Human neuroimaging and cognitive neuroscience

The interdisciplinary research strategy of our significant research capacity in human neuroimaging and cognitive neuroscience is to study how the human brain generates behaviour, thoughts and feelings and how these processes break down in neurological and psychiatric disorders, combining cognitive psychology, computational neuroscience, anatomical and functional neuroimaging and neuropsychology.

Institute of Mental Health

Following the successful launch of the UCL Mental Health strategy, the establishment of our flagship Institute of Mental Health (IoMH) in 2019 will ensure direct and rapid access to UCL’s diverse expertise across myriad fields.

Investment in the facility will be matched to funding from research and capital development grants from a range of partners, including the NHS. This investment will enable the Institute to take advantage of current and emerging best practice in mental health research facilities and digital education, with leading-edge technologies in neurophysiology, molecular genetics and multimodal imaging to push the boundaries of mental health research and deliver breakthrough treatments to the front line.

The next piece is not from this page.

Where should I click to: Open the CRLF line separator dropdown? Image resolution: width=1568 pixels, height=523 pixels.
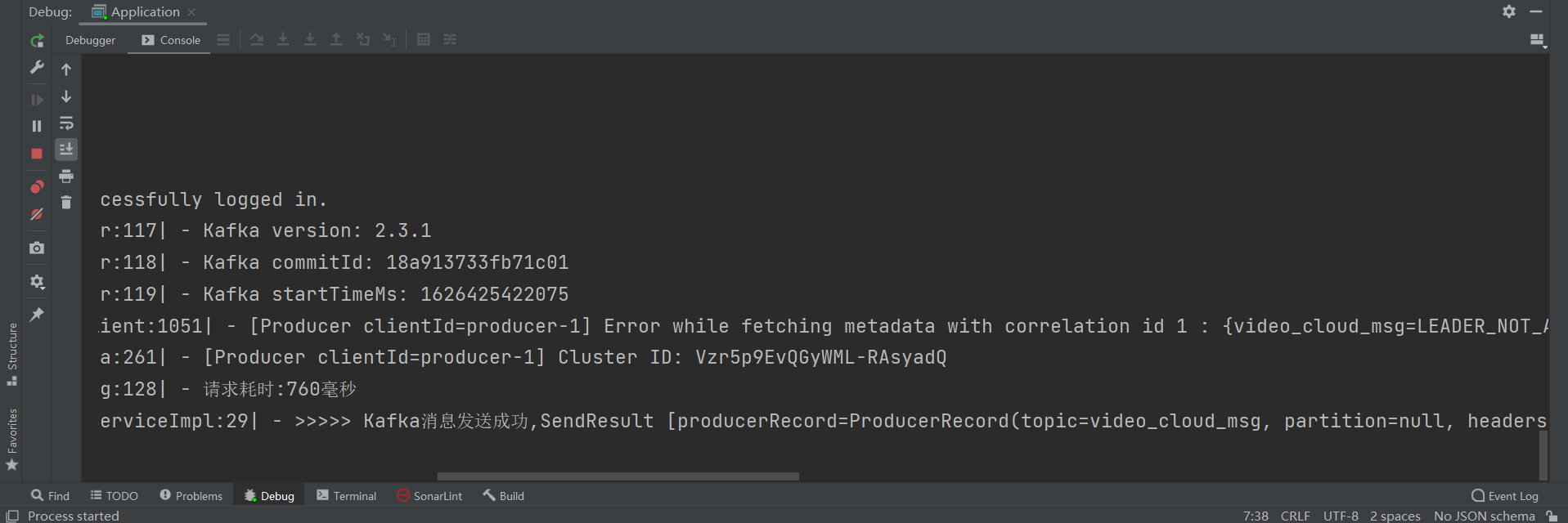click(x=1295, y=516)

The IoMH aims to translate work on basic mechanisms of cognition at the Institute of Cognitive Neuroscience into benefits to mental health. These developments put us in a strong position to compete for new funding ring-fenced for mental health research. Implementation of the strategy will strengthen UCL’s mental health research community and outward presence, with a particular focus on supporting novel cross-disciplinary activities capitalising on UCL’s unique strengths in mechanistic and population health.

There is ongoing discussion with Camden & Islington NHS FT regarding the redevelopment of the St Pancras Hospital site. A number of productive workshops have taken place with UCL and C&I staff and a shared vision and list of principles have been agreed. The objectives include: enhancing translational research through closer working and co-location of UCL clinical academics and NHS clinical activity where mutually beneficial; scoping a MH specialist Clinical Research Facility; provision of a joint education space for training and research. 

Our new Wellcome Trust PhD scheme in MH Science has £6M funding over five years and offers 25-20 studentships.
Max Planck-UCL Centre for Computational Psychiatry and Ageing

The Max Planck-UCL Centre for Computational Psychiatry and Ageing, a £6M joint investment between UCL and the Max Planck Society, opened in 2014. The Centre award was renewed 2019-24 (£2.5M) and it also has an industrial agreement with Telefonica (£1.6M) to develop app-based tools for early detection and monitoring of depression and anxiety. Its scientific goal is to study the causes of psychiatric disorders and individual differences in cognitive development, with an emphasis on adulthood and old age.